Skip the pictures and retype exactly the lines from the one holding "The image size is (640, 691)." through the end of the entries.

#### DATA PROVIDED:
<<<<
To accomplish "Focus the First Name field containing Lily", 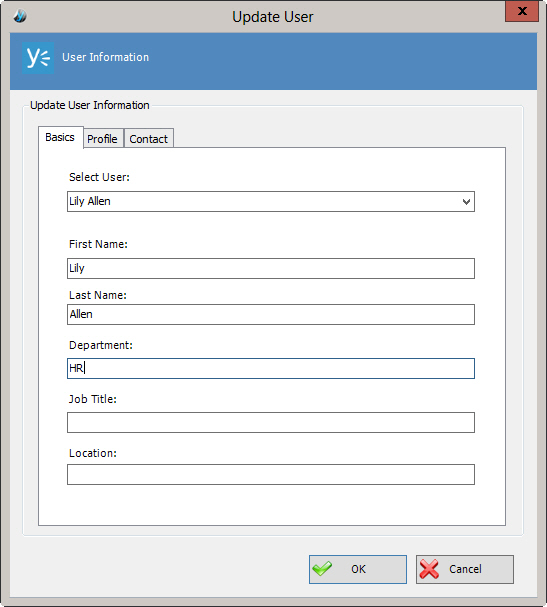I will (x=271, y=268).
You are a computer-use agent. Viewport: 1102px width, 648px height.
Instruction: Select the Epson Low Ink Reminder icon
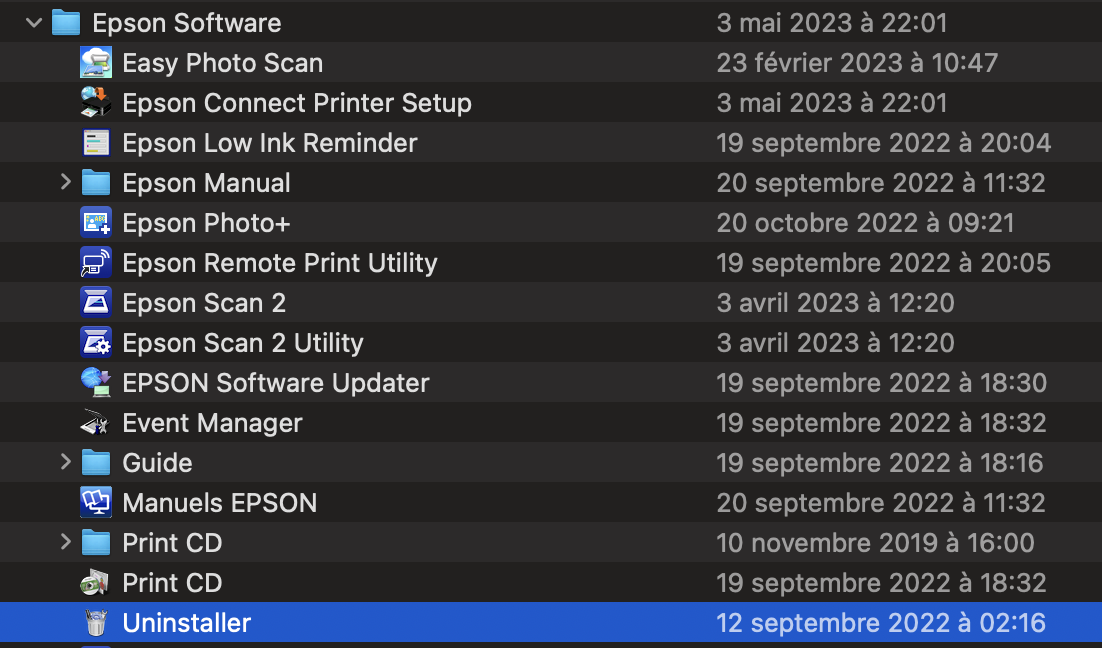tap(96, 143)
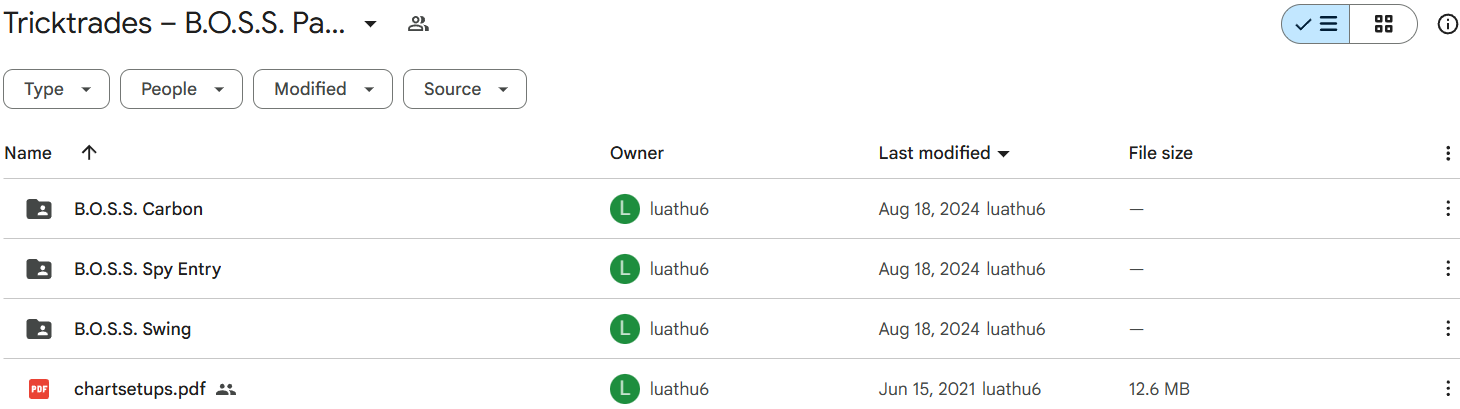This screenshot has width=1460, height=409.
Task: Switch to list layout view
Action: pyautogui.click(x=1315, y=25)
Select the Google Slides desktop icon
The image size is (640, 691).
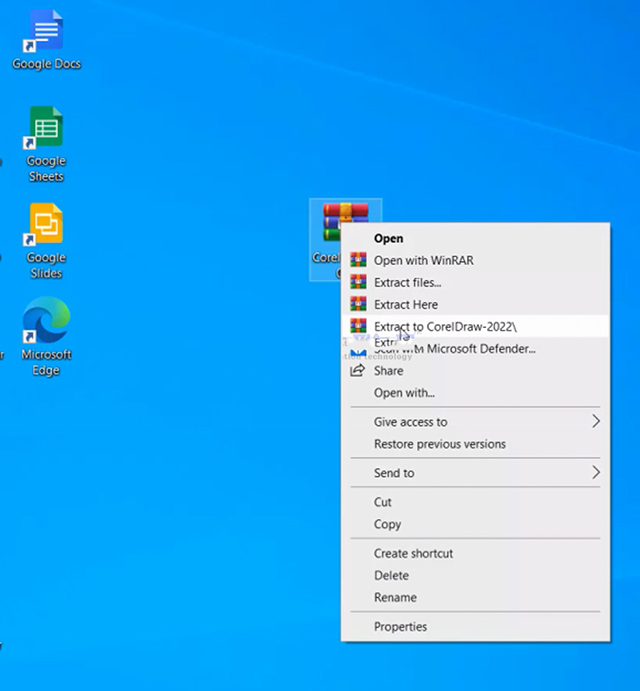(x=46, y=227)
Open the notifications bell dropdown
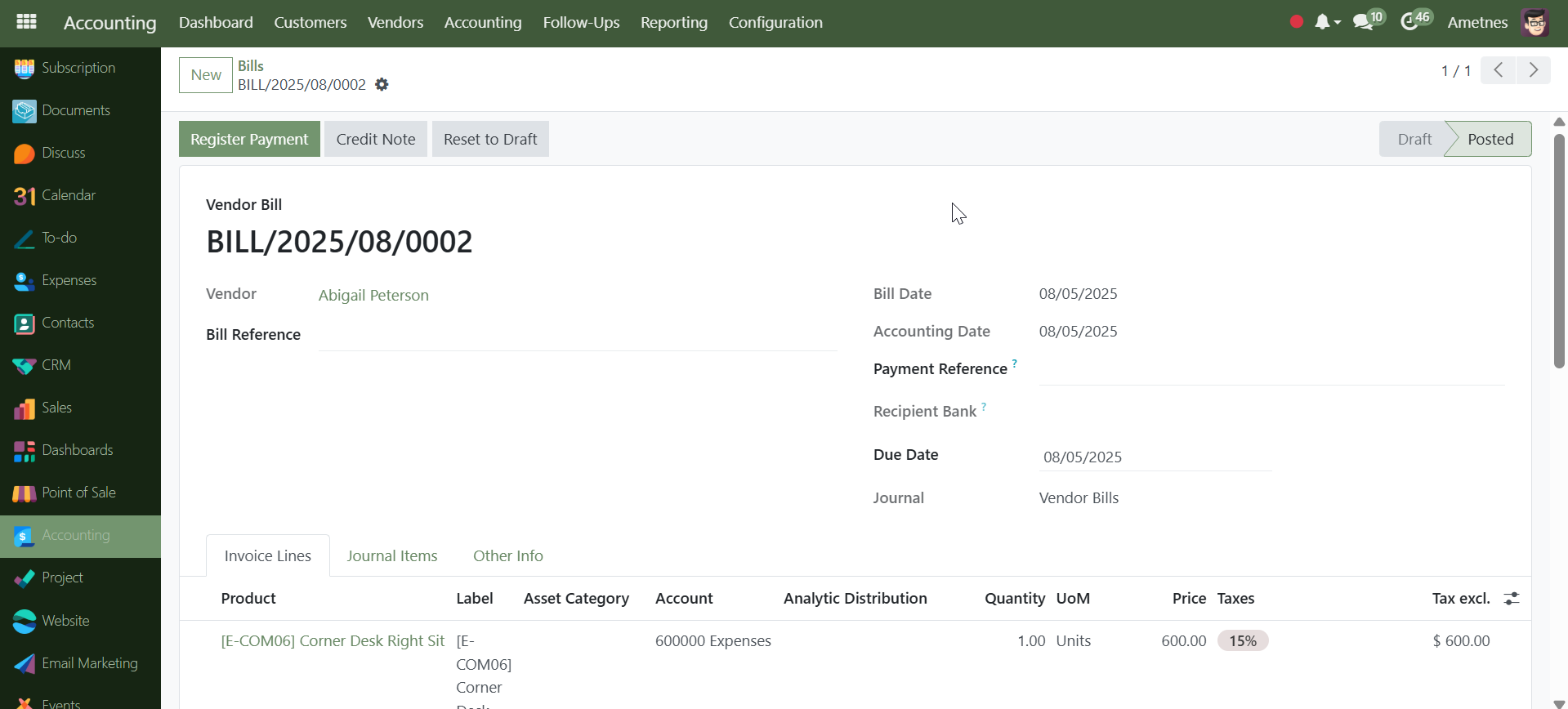This screenshot has height=709, width=1568. (1326, 22)
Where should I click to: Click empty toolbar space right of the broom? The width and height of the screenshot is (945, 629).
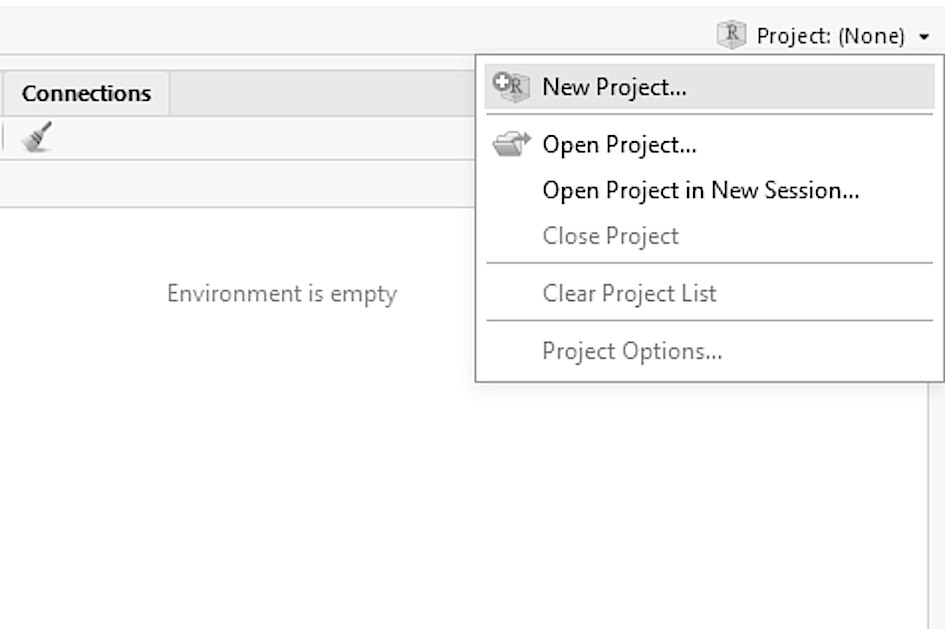pos(250,137)
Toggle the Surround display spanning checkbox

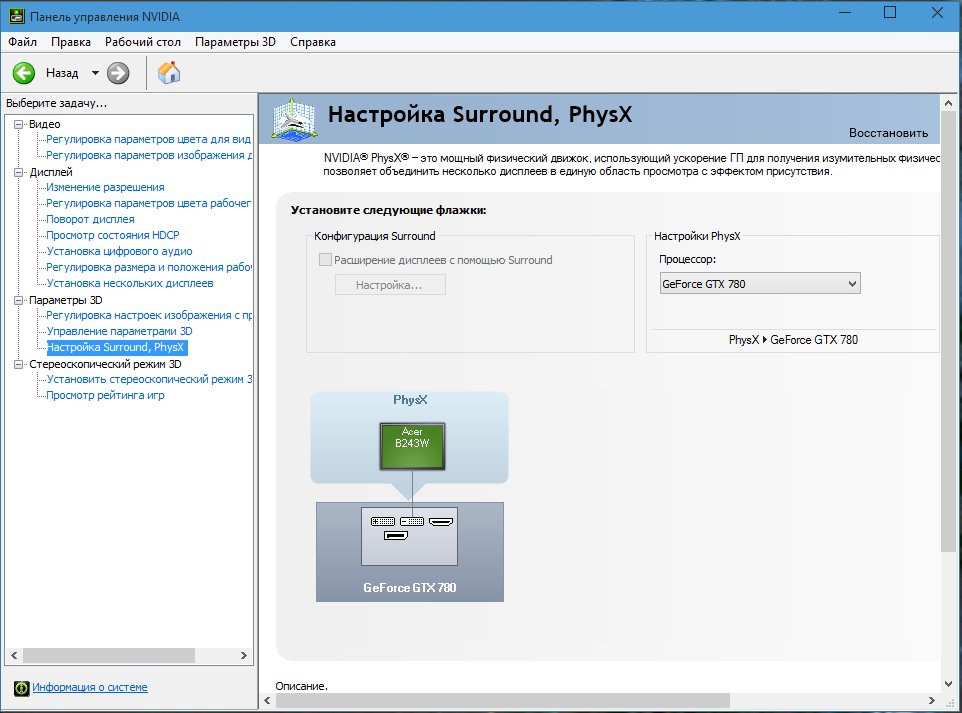(325, 260)
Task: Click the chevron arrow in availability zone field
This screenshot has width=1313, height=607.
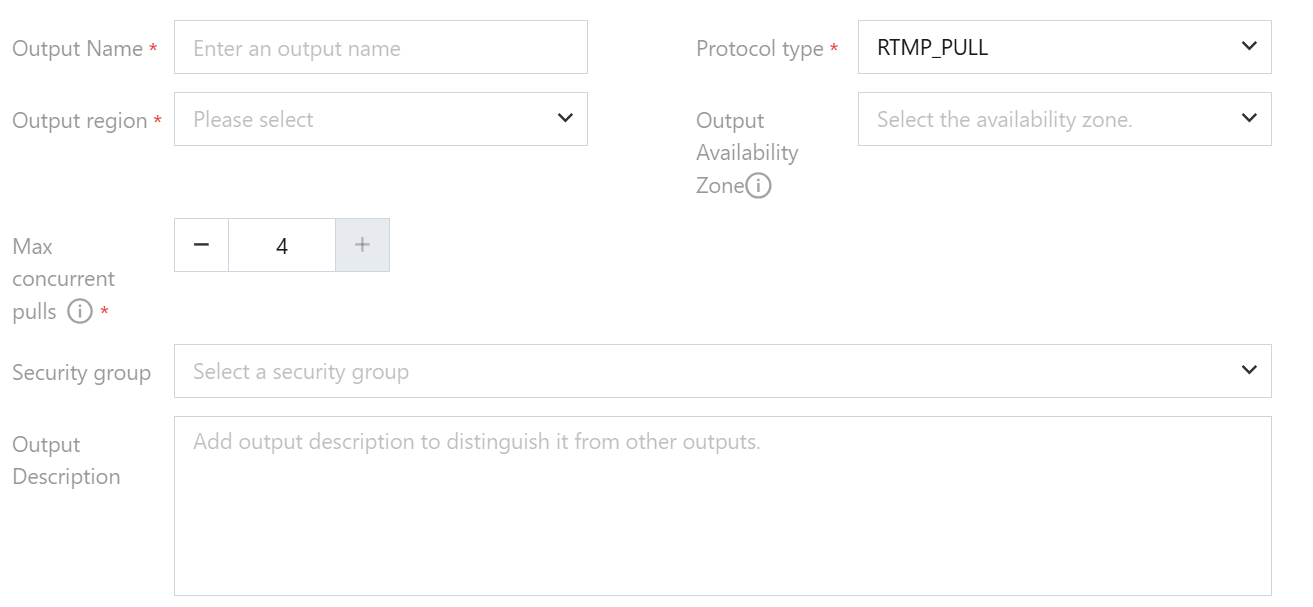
>>>>
#### WORKED SOLUTION:
The image size is (640, 691).
(x=46, y=227)
Open the notifications bell dropdown
This screenshot has height=709, width=1568. (1326, 22)
Where should I click to: Click empty toolbar space right of the broom? The width and height of the screenshot is (945, 629).
pos(250,137)
Toggle the Surround display spanning checkbox

(325, 260)
Task: Click the chevron arrow in availability zone field
This screenshot has width=1313, height=607.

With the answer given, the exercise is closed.